An assurance was given that the new system will not be implemented until hospital beds, staff, equipment and operating arrangements are all in place.

I hope we can make some progress on addressing some of the issues raised today before that point.

Expension of Kidney services at WCH - more patients to be treated locally

Tomorrow (Wednesday 20th June) marks the official opening of the newly expanded Renal unit at West Cumberland Hospital in Whitehaven (WCH), which will enable more people to receive kidney dialysis treatment closer to home.

To help meet the ever increasing demand for dialysis services, the new unit at WCH has been expanded from seven treatment spaces to 11. The extra four spaces will allow a further 16 people to receive their dialysis treatment in WCH.

The expanded facility, located adjacent to the current unit in the previous maternity ward, will also provide a training room for home haemodialysis to build on the work on self-care dialysis which is ongoing within the unit.

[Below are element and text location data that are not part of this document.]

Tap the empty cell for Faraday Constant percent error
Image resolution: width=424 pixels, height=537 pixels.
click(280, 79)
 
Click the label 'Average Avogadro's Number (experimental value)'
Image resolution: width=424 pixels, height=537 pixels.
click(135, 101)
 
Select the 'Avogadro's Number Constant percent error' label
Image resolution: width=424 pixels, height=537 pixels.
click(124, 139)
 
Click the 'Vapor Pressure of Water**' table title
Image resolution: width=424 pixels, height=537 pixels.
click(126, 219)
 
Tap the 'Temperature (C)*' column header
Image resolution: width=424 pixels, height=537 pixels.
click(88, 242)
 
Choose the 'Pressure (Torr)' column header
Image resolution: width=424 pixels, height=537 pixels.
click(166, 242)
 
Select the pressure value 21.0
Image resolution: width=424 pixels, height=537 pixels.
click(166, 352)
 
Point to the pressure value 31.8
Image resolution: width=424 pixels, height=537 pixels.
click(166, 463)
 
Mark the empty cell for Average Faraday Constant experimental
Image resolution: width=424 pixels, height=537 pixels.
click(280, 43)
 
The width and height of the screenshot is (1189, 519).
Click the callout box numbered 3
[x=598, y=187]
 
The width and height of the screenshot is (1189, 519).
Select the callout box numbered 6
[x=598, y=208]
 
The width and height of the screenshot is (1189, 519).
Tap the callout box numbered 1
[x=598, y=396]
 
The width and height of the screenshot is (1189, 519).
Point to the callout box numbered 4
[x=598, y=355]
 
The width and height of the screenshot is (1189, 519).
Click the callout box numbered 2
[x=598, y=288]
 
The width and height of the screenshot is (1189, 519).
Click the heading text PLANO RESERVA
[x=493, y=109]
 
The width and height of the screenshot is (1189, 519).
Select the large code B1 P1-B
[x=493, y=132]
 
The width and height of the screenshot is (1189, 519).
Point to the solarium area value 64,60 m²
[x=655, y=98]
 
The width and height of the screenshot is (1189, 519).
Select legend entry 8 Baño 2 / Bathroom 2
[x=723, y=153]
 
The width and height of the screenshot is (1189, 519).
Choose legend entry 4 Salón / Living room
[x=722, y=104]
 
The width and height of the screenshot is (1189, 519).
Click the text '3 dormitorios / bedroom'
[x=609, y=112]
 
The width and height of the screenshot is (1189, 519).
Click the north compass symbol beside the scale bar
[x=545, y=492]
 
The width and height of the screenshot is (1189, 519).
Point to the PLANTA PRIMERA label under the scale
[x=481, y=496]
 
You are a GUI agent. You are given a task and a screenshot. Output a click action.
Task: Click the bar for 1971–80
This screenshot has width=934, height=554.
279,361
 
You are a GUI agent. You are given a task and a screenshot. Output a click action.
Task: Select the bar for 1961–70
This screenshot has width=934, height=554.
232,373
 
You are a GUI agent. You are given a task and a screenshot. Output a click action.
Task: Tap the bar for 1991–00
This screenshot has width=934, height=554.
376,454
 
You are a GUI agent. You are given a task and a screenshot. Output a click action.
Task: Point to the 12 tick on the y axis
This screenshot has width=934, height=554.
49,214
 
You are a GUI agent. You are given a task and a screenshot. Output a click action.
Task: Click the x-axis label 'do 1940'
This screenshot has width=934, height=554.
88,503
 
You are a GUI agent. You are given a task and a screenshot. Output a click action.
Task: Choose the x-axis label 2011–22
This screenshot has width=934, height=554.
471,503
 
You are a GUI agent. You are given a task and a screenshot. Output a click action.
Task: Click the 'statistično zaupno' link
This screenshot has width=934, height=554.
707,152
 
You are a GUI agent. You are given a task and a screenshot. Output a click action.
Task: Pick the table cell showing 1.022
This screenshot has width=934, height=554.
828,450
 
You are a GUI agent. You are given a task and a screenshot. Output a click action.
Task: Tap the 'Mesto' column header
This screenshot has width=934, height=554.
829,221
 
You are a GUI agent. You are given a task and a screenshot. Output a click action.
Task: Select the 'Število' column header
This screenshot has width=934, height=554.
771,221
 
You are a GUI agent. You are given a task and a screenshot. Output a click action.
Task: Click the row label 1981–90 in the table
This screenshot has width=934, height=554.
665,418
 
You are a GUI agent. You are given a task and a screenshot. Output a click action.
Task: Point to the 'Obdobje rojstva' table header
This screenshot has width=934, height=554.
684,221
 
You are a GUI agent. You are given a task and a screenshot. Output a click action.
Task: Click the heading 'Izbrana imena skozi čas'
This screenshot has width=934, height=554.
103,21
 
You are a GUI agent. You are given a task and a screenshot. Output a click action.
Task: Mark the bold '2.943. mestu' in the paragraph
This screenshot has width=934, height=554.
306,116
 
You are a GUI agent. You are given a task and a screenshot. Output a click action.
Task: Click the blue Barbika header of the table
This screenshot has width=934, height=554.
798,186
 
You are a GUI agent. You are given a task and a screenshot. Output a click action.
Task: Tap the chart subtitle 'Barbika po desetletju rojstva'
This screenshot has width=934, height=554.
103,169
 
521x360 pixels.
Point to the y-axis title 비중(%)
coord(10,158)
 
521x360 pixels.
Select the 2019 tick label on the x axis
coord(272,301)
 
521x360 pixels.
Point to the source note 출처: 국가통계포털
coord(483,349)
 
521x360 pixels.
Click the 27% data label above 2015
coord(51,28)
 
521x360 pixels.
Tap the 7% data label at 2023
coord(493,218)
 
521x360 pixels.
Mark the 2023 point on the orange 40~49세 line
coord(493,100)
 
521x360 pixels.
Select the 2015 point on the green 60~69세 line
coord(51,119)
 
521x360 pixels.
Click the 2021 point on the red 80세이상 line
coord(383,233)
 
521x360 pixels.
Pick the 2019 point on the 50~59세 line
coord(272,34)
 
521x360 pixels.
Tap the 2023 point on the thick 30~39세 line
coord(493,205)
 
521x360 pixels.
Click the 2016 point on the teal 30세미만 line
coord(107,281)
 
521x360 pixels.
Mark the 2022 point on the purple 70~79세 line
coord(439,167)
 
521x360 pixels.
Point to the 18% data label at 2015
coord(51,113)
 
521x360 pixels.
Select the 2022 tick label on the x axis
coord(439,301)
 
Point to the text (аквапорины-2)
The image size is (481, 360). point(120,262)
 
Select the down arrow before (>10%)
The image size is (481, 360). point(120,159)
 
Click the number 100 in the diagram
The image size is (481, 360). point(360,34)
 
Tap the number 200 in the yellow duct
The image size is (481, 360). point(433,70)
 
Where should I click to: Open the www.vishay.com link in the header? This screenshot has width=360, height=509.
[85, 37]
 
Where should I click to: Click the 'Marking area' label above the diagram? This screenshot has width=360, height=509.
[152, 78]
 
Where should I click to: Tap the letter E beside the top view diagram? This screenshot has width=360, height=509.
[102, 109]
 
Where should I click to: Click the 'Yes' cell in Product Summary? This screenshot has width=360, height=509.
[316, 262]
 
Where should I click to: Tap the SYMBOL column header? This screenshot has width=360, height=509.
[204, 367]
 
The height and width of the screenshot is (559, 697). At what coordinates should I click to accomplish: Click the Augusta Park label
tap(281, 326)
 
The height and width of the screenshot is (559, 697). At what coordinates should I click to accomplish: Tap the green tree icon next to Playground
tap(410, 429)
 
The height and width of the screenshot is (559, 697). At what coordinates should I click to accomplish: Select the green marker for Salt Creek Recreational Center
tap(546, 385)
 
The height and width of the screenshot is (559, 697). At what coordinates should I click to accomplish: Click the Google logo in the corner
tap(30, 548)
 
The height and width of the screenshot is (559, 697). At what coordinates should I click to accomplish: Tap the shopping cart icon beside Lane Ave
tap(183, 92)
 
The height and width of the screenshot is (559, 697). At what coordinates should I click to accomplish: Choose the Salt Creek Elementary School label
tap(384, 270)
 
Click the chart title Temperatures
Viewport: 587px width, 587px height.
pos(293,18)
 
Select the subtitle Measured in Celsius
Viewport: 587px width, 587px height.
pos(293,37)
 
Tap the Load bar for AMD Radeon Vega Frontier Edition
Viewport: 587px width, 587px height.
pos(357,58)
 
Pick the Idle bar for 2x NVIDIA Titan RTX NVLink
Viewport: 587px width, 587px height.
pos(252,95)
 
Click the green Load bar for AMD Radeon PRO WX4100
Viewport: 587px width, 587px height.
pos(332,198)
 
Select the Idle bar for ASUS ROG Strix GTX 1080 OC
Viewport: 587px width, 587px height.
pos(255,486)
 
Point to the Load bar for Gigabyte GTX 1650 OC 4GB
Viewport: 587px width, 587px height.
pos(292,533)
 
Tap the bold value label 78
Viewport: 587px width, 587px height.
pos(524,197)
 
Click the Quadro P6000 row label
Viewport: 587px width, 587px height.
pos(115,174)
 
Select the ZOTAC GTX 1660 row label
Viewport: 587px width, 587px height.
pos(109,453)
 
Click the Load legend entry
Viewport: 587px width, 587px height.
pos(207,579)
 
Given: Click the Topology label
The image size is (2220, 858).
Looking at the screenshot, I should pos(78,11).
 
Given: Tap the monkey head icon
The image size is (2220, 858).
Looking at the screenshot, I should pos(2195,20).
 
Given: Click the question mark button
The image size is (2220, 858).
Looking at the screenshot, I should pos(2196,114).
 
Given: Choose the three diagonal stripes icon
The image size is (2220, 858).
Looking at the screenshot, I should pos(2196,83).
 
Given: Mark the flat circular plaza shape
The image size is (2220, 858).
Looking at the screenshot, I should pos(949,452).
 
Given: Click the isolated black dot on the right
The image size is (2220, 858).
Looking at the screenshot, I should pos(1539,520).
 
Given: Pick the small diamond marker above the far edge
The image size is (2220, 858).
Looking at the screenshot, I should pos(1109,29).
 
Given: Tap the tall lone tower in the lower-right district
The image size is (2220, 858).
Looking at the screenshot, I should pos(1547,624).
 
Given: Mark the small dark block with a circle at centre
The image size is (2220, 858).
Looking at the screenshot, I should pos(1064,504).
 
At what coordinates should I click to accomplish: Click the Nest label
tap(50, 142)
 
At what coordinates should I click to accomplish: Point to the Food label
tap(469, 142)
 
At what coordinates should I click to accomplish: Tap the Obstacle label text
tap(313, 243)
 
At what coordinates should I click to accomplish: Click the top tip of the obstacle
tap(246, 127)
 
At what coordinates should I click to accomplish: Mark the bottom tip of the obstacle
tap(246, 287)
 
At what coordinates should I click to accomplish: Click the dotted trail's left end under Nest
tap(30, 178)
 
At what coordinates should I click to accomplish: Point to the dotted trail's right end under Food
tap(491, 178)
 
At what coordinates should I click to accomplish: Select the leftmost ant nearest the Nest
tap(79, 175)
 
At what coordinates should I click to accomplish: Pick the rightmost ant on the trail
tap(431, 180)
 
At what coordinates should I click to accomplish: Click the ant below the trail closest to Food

Dr Andrew Bow, clinical director for Renal services, said:

“Nationally, demand for dialysis services is growing at six per cent per annum. The expansion of our services means that far fewer patients will need to travel to Carlisle for their treatment. Dialysis patients attend hospital for their treatment three times per week, so to have a service that suits them closer to home will make a huge difference to their lives.

“We are also working to provide more home haemodialysis care, to further free up capacity for those who require their dialysis in a hospital setting. This offers many benefits to patients who are suitable to undertake their treatment at home. The Home Therapies team currently provide peritoneal dialysis and plan to expand the service to allow patients the additional option of home haemodialysis, avoiding regular trips to the hospital for their treatment.

The North Cumbria Renal unit recently came first out of 56 renal centres for overall patient experience in a national survey about renal care. The survey asked kidney patients a range of questions about their care, including access to a renal team, privacy and dignity, communications, support and decisions about care.

The North Cumbria Home Therapies team were also shortlisted for a Burdett Nursing award for their ongoing dedicated work, securing £4,000 funding for the Trust.